● **What is needed**
Leaving nothing out, set down all the data exactly.

● **Given records**
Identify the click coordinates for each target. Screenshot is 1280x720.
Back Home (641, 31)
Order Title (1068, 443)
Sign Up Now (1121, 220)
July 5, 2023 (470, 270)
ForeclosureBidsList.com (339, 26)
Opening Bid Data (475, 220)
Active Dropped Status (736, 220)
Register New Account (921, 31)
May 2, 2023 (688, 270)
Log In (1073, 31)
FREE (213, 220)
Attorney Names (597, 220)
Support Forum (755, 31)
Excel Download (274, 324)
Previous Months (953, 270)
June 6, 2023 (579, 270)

● **Written reply**
Identify the click coordinates for each target. Screenshot is 1280x720.
Back Home (641, 31)
Order Title (1068, 443)
Sign Up Now (1121, 220)
July 5, 2023 (470, 270)
ForeclosureBidsList.com (339, 26)
Opening Bid Data (475, 220)
Active Dropped Status (736, 220)
Register New Account (921, 31)
May 2, 2023 (688, 270)
Log In (1073, 31)
FREE (213, 220)
Attorney Names (597, 220)
Support Forum (755, 31)
Excel Download (274, 324)
Previous Months (953, 270)
June 6, 2023 (579, 270)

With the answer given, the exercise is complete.